• **Page excerpt**

I run 150 Match Kings in the Garand's. What's your ejection pattern, and load? Curious, because I figured staying close to the actual military spec bullet weight would avoid any issues with cycling. I've not run anything in mine but the the 150 gr MKs. And I've got 500 of those, and 500 Hornady 150gr FMJ/BT.

I have three #s of 4895. I think I'd consider trading two of them for 4064?
 
I have been using H335 for volume .223 loads and CCI#41, Tula or wolf 5.56 using 62gr fmj's for years, no problems and they shoot great. For the heavy match loads 69-77gr l use Varget they shoot better but trickling powder charges is tedious.
 
I run 150 Match Kings in the Garand's. What's your ejection pattern, and load? Curious, because I figured staying close to the actual military spec bullet weight would avoid any issues with cycling.

Single loading prone the ejection is 1-2 o'clock. Rapid fire prone from the clip the ejection is 2:30-3 o'clock.

Out of a USGI barrel the 125 Speer TNT bullets are slightly more accurate as 150 FMJ/BT Hornady and 168 HPBT Nosler. Recoil is noticeably less. Bullet cost was $0.13 on sale prepanic. Currently they can be found for $0.21.

Most load them near minimum published data with 4064 or both 4895's from 47.0 to 50.0 gr. Those powders will reliably cycle an M1 with 125's much below that.

One very experienced M1 shooter I know uses 47.0gr IMR 4064 at 3.145 OAL. A guy won Springfield match Nationals with a 1903a3 using 50.0gr H4895. I have tried H4895 and IMR 4895 and found performance is negligible between the two.

With most vintage matches 200 yards or less, lighter flat base bullets have become preferred for cost and less recoil, while maintaining accuracy.
 
Single loading prone the ejection is 1-2 o'clock. Rapid fire prone from the clip the ejection is 2:30-3 o'clock.

Out of a USGI barrel the 125 Speer TNT bullets are slightly more accurate as 150 FMJ/BT Hornady and 168 HPBT Nosler. Recoil is noticeably less. Bullet cost was $0.13 on sale prepanic. Currently they can be found for $0.21.

Most load them near minimum published data with 4064 or both 4895's from 47.0 to 50.0 gr. Those powders will reliably cycle an M1 with 125's much below that.

One very experienced M1 shooter I know uses 47.0gr IMR 4064 at 3.145 OAL. A guy won Springfield match Nationals with a 1903a3 using 50.0gr H4895. I have tried H4895 and IMR 4895 and found performance is negligible between the two.

• **Requirements**
[a] Answer these questions about the reloading thread:
(i) Which powder is used for the heavy 69-77gr match loads?
(ii) Where does the ejection land when single loading prone?
(iii) What did the 125 Speer TNT bullets cost on sale prepanic?
[b] Do these statements agree with the reloading thread? Answer yes or no for each, and quote the words that decide it.
(i) The 125 Speer TNT bullets give more recoil than the heavier bullets.
(ii) Someone won Springfield match Nationals with a 1903a3 using 50.0gr H4895.
(iii) The poster saw a big performance gap between H4895 and IMR 4895.
[c] Carry on the reloading thread from its last sentence.
The data that follows is separate material and not part of the reloading thread.

• **Information supplied**
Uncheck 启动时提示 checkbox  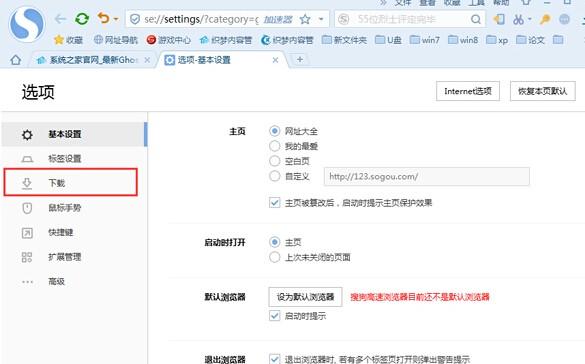(x=275, y=316)

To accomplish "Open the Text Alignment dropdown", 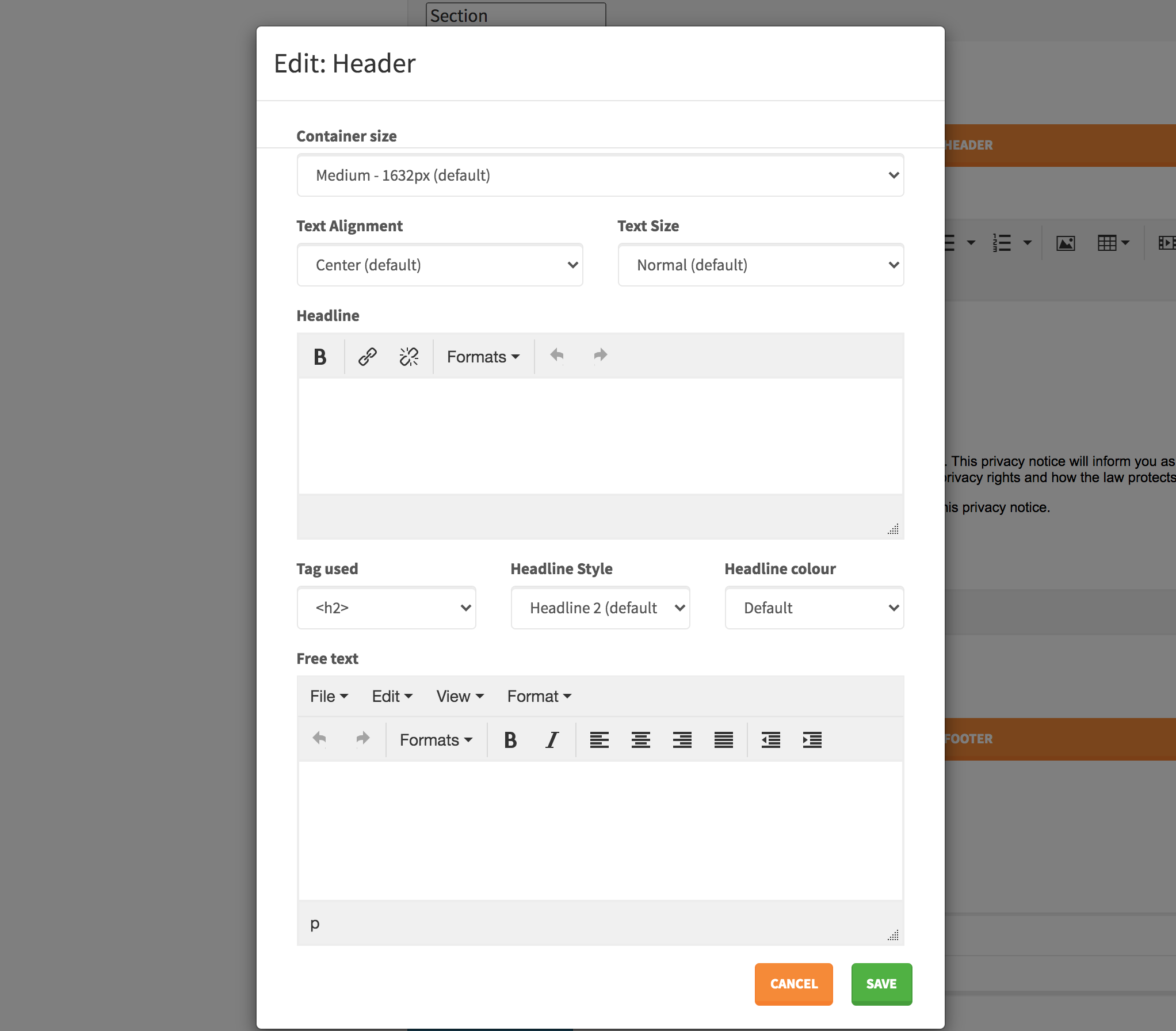I will pos(439,265).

• **Answers**
[a]
(i) Varget
(ii) 1-2 o'clock
(iii) $0.13

[b]
(i) No: "Recoil is noticeably less."
(ii) Yes: "A guy won Springfield match Nationals with a 1903a3 using 50.0gr H4895."
(iii) No: "found performance is negligible between the two."

[c]
With most vintage matches 200 yards or less, lighter flat base bullets have become preferred for cost and less recoil, while maintaining accuracy.
That's pretty much the ejection pattern I'm getting too. And same with recoil being less. Less than the PPU For Garand 150 gr I bought for the brass.

I would expect those two powders to run the same too, being so close on the burn rate chart.

I think I'm really missing the days of "Trying" different powders. That was part of the fun!
 
Any of you roll crimp .223 for AR?

I'd read that one generally loads OAL to fit the mags. The two sources I used for data were quite a ways apart on OAL. I just made up one in the middle of 2.215" and 2.260". The latter looked like it might be too long for the mag. I made a dummy at 2.225" . It chambered and hammer dropped fine. I thought, I might be seeing where the bullet contacted the lands very slightly on the jacket. So shortened to 2.215, and going to call it good there.

FYI, I loaded 40, 10 each 23.0gr--24.5gr w/ H335 and CCI 41 primers. Going to shoot-'em Mon or Tues.
 
Any of you roll crimp .223 for AR?

I'd read that one generally loads OAL to fit the mags. The two sources I used for data were quite a ways apart on OAL. I just made up one in the middle of 2.215" and 2.260". The latter looked like it might be too long for the mag. I made a dummy at 2.225" . It chambered and hammer dropped fine. I thought, I might be seeing where the bullet contacted the lands very slightly on the jacket. So shortened to 2.215, and going to call it good there.

FYI, I loaded 40, 10 each 23.0gr--24.5gr w/ H335 and CCI 41 primers. Going to shoot-'em Mon or Tues.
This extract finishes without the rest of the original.